(Problems and tasks)
A - In the history of Sherman, Texas, rewrite the stretch from "Two years later" through "making of Sherman.", swapping "public well" for "stone well".
B - Add the next part of the history of Sherman, Texas, picking up after its last sentence.

(Quoted passage)
※ ※ ※
Jenel McGrath, REALTORS®
"Your Real Estate Consultants.....for Life"
(903) 813-1790
HISTORICAL INFORMATION ABOUT SHERMAN, TEXAS
Sherman bears the name of a Massachusetts manufacturer who became a Texas revolutionist. She wears the mark of her pioneers, men of individual enterprise who hitched a yoke of oxen to a pecan tree and dragged out the streets, flung a bearskin over a tree stump and called it a pulpit, and used the pockets of an old coat hanging on the public square as the first bank and post office.
On March 17, 1846, her birth certificate was signed when the First Texas Legislature cut off a part of Fannin County, named the area Grayson County for Peter Grayson, Texas statesman, and called the county seat Sherman for General Sidney Sherman, cavalry officer.
Two years later the established town had a log courthouse and a public well. It grew, sprawling over the 80-acre townsite on which Indian campfires were hardly cold. Log piled on log chinked with mud, windows without panes, walnut lumber export and courage, avarice and buffalo hides, ambition, cotton, wheat, cows, oil, a tinge of the Old South, much of the New West, elbow grease, family pride and love went into the making of Sherman.
In 1852 when the town was "coming four" it had 400 people. In 1858 it was incorporated. There was a union church and school, a newspaper or two at times, a community fair, stores, saloons a plenty, even a dramatics group, and mudholes in the business streets could be seen by the new gas lights. The Butterfield Trail Overland Mail with its galloping teams tied the town to the outside world.
Then came the strife-ridden and bloody 60s. At the end of this fratricidal struggle, farms were run-down, there was little money and no industry. But cattle were plentiful. The big drives North began. Hunters from plains to the West scented the Sherman square with their profitable, but fetid buffalo hides. As farming recovered, wheat and cotton buyers flooded the town. Crafts multiplied and trade flourished. There were new mills and brick yards, a candy factory, tannery and iron foundry.
The 70's brought the railroads, new banks, another college, the most handsome hotel in the state and an opera house. When two fires in 1875 leveled the wooden section of the business district, 40 new brick buildings went up within the year.
Men learned a new way of business in this town set in rich farmland which fed native products into its factories. Medical facilities expanded and several notable lawyers had offices near the Grayson courthouse.
※ ※ ※
(Provided material)
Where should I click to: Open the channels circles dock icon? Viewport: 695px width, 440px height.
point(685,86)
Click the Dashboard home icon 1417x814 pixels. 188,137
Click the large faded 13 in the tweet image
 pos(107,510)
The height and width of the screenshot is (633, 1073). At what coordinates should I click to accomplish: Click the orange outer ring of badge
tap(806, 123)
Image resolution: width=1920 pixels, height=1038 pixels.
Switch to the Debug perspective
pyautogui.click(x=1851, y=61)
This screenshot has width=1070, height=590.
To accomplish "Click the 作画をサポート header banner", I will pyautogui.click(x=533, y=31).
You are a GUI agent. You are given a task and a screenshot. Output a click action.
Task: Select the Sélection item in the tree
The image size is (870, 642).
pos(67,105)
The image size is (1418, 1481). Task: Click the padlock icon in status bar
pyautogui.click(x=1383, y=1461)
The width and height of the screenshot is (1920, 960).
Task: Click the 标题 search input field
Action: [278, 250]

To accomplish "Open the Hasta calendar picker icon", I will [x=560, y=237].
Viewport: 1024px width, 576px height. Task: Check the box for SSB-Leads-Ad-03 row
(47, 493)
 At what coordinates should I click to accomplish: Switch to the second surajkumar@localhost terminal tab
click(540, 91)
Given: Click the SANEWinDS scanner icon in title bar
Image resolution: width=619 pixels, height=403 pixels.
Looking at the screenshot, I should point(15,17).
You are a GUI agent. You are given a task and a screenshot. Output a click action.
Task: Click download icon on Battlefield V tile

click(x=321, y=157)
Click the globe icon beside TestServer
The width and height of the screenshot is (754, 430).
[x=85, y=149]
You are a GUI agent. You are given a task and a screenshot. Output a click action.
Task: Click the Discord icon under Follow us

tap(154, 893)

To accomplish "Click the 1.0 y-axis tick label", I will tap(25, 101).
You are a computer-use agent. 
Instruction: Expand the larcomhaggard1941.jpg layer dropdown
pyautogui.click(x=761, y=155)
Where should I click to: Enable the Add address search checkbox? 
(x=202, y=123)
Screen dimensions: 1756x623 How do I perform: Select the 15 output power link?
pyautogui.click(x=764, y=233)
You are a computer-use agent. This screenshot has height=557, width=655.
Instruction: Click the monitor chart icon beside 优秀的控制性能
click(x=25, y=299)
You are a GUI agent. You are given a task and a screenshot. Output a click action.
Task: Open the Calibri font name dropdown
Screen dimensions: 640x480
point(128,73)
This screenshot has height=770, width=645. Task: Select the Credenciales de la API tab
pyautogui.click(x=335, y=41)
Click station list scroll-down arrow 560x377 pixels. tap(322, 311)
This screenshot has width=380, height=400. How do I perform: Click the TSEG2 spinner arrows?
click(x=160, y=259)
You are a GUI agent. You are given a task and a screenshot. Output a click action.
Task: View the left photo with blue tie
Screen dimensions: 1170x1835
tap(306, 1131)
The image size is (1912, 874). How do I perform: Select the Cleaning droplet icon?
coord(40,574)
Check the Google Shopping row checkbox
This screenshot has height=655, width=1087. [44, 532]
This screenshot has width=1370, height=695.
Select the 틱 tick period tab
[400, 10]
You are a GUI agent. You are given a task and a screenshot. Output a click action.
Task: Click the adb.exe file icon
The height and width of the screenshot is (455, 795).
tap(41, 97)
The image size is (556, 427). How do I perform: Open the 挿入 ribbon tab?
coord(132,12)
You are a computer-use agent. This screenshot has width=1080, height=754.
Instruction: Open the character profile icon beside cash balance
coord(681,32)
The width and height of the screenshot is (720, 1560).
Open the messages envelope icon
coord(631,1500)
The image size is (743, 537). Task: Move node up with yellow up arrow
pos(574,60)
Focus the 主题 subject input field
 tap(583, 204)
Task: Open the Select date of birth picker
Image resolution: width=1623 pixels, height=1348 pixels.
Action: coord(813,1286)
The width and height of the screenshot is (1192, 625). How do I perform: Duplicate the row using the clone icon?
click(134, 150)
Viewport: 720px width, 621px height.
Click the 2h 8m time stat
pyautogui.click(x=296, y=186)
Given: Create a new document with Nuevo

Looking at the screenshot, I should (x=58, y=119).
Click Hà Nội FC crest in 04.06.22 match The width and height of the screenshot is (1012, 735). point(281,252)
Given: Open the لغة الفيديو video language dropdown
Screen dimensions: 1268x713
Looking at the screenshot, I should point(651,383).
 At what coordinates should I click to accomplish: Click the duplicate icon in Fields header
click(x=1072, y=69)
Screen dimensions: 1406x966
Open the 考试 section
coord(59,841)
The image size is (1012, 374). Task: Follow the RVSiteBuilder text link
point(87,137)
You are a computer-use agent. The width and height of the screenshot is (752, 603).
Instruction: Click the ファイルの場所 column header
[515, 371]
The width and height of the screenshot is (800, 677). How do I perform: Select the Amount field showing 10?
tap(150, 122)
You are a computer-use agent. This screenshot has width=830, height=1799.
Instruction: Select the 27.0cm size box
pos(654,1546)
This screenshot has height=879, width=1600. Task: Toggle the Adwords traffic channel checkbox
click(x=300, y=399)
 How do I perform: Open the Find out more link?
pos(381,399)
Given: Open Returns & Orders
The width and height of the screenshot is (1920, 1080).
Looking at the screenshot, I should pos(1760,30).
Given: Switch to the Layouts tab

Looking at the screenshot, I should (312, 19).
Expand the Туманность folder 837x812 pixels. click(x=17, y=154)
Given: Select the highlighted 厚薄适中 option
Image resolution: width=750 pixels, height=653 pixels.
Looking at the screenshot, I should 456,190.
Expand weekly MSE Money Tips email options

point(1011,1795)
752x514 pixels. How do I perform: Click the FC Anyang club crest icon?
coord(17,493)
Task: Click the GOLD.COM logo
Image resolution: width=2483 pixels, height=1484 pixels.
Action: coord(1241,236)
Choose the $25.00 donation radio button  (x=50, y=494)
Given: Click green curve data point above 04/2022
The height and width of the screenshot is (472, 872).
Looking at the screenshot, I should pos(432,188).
※ ※ ※
(Responses to the tasks)
A -
Two years later the established town had a log courthouse and a stone well. It grew, sprawling over the 80-acre townsite on which Indian campfires were hardly cold. Log piled on log chinked with mud, windows without panes, walnut lumber export and courage, avarice and buffalo hides, ambition, cotton, wheat, cows, oil, a tinge of the Old South, much of the New West, elbow grease, family pride and love went into the making of Sherman.

B -
This was a region of varies resources. Here developed a balanced economy, flexible, giving to pressure of panic and depression; rebounding with good times.
Growth was as natural as the move to the West. There was no boom, no bust, just steady go-ahead. Sherman turned the century with an Old Settlers Association already going strong. In 1915, adoption of a new city charter put the town under a city manager-commission government, one of the earliest in the state. The middle 20s found Sherman with 54 industries, strong schools and colleges, and a tag, "Fifth Industrial City of Texas." She entered the air age with her own municipal airport.
Automation advanced, agricultural methods changed, row crops declined and pasture expanded. World War II brought Perrin Air Force Base as a part of the life and economy. When industrial dispersion moved South, Sherman was ready, backed by a pool of urban - rural labor. Industry wages sparked commerce. Oil in the 50s put a glitter on back accounts.
The late 60s and 70s saw Perrin Air Force Base make the transition to a county airport and industrial park. Sherman industries continue to expand and new names are noticeable in our growing industrial parks. The local medical and commercial communities have been increasing rapidly to serve the needs of the dynamic area.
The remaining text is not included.